▶ About this task:
Report the tally of lines featuring the word "menu" in the entries below, without anything else.

▶ Record excerpts:

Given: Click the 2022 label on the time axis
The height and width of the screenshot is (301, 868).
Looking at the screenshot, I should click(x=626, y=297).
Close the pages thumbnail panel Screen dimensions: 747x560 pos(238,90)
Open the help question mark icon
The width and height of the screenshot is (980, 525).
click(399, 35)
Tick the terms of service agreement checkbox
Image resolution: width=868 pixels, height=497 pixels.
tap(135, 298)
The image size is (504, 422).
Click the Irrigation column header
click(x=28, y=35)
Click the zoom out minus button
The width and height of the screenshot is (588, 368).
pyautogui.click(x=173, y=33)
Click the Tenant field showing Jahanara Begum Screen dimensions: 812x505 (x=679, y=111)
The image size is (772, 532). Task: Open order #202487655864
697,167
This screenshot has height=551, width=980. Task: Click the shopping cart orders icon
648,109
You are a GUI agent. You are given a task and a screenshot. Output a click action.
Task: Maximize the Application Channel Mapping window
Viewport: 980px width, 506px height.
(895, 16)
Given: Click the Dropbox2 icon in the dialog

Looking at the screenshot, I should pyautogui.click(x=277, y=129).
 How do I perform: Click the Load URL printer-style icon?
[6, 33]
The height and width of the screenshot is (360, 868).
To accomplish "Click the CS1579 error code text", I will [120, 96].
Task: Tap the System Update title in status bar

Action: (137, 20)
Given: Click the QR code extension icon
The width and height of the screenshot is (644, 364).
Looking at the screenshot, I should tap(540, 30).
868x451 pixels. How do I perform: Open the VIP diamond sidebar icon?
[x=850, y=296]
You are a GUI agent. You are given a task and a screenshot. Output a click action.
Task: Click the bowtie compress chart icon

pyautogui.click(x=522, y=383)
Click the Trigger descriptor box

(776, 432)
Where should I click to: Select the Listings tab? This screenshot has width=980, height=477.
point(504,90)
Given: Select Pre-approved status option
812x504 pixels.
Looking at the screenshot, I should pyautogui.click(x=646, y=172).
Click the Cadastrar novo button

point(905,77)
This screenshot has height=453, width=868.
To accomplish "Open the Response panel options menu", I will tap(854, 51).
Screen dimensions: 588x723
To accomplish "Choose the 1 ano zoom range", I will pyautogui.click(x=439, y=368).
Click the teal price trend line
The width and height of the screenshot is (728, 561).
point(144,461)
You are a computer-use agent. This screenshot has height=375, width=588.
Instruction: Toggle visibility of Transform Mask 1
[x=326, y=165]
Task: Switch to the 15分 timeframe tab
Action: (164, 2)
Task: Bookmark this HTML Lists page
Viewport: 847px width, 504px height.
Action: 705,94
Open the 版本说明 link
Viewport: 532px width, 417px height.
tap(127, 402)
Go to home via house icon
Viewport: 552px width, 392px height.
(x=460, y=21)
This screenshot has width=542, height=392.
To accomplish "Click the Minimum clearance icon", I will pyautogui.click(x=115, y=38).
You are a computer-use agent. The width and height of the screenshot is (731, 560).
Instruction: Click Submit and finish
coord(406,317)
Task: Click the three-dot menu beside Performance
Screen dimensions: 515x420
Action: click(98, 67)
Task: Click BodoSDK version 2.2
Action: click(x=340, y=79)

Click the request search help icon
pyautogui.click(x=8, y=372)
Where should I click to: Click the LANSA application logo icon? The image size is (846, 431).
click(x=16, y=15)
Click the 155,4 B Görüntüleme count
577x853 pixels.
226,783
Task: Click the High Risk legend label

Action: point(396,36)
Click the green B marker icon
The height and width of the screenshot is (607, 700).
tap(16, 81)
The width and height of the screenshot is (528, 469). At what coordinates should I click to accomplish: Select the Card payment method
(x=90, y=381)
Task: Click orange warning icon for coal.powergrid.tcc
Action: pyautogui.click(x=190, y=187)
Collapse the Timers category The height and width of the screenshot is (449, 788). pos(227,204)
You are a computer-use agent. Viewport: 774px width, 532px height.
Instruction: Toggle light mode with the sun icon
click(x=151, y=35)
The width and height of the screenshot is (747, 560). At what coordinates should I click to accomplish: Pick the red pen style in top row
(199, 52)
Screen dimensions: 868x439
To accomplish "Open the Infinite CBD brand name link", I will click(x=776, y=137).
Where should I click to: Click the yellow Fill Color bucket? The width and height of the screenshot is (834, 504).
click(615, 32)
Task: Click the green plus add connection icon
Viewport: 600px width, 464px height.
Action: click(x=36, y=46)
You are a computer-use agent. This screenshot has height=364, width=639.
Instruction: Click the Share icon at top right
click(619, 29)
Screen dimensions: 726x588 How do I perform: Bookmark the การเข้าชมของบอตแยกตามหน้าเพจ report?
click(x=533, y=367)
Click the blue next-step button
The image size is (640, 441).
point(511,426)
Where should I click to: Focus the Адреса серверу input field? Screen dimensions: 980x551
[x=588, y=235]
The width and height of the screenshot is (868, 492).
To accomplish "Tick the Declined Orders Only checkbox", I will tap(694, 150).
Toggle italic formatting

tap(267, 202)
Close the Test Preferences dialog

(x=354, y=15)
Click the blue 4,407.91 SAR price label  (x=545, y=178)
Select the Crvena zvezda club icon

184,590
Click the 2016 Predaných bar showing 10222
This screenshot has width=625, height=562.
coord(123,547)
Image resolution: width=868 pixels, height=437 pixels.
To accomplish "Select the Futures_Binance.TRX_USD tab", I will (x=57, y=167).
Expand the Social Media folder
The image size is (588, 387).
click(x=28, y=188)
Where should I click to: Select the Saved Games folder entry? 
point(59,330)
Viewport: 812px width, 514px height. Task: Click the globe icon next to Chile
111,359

▶ Finished task:
2